Records for this task –
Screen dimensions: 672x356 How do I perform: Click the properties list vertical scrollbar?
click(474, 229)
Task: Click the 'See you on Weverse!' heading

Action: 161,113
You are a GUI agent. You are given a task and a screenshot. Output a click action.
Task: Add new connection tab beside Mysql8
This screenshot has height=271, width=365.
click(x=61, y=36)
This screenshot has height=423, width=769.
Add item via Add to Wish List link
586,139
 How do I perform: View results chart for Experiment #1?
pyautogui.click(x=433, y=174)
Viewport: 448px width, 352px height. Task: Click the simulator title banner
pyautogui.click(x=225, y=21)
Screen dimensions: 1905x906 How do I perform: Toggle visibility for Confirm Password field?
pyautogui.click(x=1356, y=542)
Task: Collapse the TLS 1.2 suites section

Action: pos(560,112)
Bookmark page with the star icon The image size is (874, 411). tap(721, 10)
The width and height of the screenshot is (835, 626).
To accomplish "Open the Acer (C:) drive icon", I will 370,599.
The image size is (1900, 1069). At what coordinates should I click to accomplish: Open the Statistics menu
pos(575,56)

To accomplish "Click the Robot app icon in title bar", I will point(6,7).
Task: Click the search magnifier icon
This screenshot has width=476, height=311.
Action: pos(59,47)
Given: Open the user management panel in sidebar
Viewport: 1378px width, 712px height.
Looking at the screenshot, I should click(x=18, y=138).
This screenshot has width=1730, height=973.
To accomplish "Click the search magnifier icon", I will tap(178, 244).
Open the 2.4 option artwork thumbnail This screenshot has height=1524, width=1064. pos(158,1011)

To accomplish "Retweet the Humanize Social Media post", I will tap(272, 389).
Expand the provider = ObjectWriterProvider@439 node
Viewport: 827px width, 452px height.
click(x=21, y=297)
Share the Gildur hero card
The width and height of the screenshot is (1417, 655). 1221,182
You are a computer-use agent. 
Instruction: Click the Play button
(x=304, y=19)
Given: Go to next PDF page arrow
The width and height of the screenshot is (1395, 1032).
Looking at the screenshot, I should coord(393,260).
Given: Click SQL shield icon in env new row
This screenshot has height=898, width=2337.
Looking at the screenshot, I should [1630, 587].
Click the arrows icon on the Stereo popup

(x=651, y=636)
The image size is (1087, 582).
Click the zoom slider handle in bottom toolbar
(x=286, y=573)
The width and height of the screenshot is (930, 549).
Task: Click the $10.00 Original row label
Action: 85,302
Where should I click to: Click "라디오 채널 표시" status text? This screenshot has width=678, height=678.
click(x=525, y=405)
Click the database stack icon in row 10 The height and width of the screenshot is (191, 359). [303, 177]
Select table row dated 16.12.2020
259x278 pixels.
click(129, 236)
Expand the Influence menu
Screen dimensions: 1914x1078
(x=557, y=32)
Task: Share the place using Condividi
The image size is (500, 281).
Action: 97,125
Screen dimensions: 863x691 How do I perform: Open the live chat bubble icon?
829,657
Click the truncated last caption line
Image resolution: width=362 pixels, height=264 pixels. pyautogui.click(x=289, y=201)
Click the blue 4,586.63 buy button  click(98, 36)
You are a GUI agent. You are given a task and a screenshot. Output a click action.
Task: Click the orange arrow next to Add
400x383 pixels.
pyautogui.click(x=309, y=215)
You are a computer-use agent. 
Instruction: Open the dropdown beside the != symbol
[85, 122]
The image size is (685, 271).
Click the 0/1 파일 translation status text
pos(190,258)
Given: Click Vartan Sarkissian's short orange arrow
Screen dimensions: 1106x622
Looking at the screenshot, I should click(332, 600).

Stated exercise – Print the rows exactly as they appear, from the line containing "Task: Share the place using Condividi" through the end of the rows.

Task answer –
Task: Share the place using Condividi
The image size is (500, 281).
Action: 97,125
Screen dimensions: 863x691 How do I perform: Open the live chat bubble icon?
829,657
Click the truncated last caption line
Image resolution: width=362 pixels, height=264 pixels. pyautogui.click(x=289, y=201)
Click the blue 4,586.63 buy button  click(98, 36)
You are a GUI agent. You are given a task and a screenshot. Output a click action.
Task: Click the orange arrow next to Add
400x383 pixels.
pyautogui.click(x=309, y=215)
You are a computer-use agent. 
Instruction: Open the dropdown beside the != symbol
[85, 122]
The image size is (685, 271).
Click the 0/1 파일 translation status text
pos(190,258)
Given: Click Vartan Sarkissian's short orange arrow
Screen dimensions: 1106x622
Looking at the screenshot, I should click(332, 600).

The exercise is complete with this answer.